▶ **Written problem**
In the court opinion, what amount did the "Class A" policies insure on the main building of the Hill School?

Meigs v. London Assur. Co.

126 F. 781 | U.S. Circuit Court for the District of Eastern Pennsylvania | 1904

J. B. McPHERSON, District Judge.

The facts are not in dispute, and I find them to be as follows:

(1) The plaintiff is the owner of a group of buildings at Potts-town, Pa., which he uses for a boys’ boarding school. It is well and widely known as the “Hill School.” On February 17, 1900, he insured the main building, consisting of several wings or attached buildings, and also its contents, for three years, in 10 fire insurance companies, the policies insuring $130,000 on the building, which was its full value, and $50,000 on its contents. 1 These policies will be spoken of as “Class A.” They contained the following provisions:

“Privilege granted to make additions, alterations and repairs, and this policy to cover on and in same; to use the electric current; for other insurance without notice, and for the building hereby insured to be unoccupied a portion of each year, as is customary with colleges, but to be in charge of a responsible person living on the premises.”
“If at the time of the fire the whole amount of insurance on the property covered by each separate item of this policy on property described in such item shall be less than the actual cash value thereof, this company shall, in ease of loss or damage, be liable for only such portion of such loss or damage as the amount insured under said item shall bear to the said actual cash value of the property covered by such item.”

▶ **Stored data**

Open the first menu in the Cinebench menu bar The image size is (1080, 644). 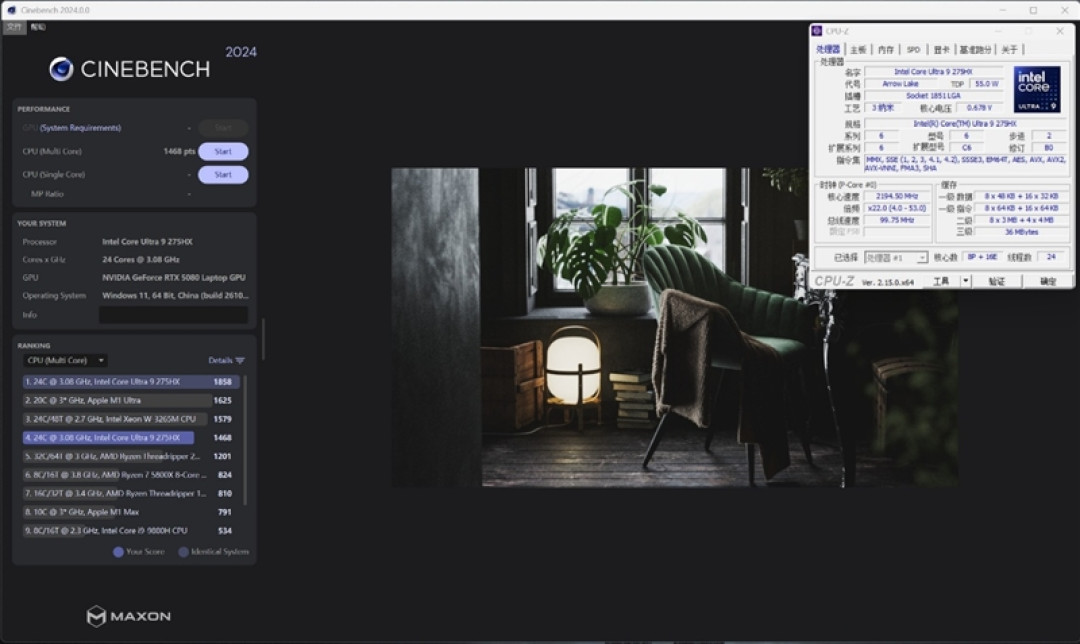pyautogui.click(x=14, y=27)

...

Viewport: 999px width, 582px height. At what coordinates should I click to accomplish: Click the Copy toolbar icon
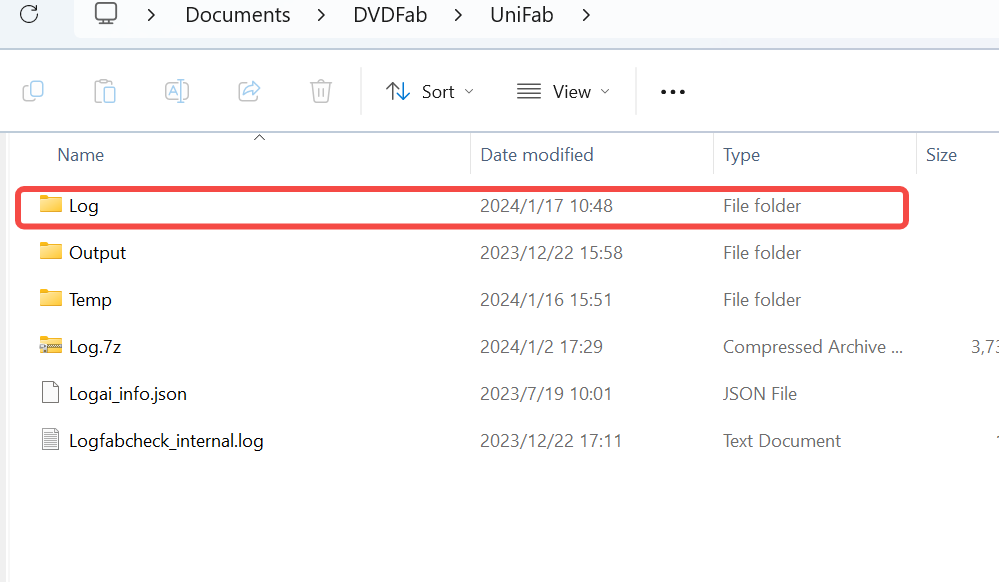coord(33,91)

▶ **Answer to the exercise**
$130,000, which was the building's full value.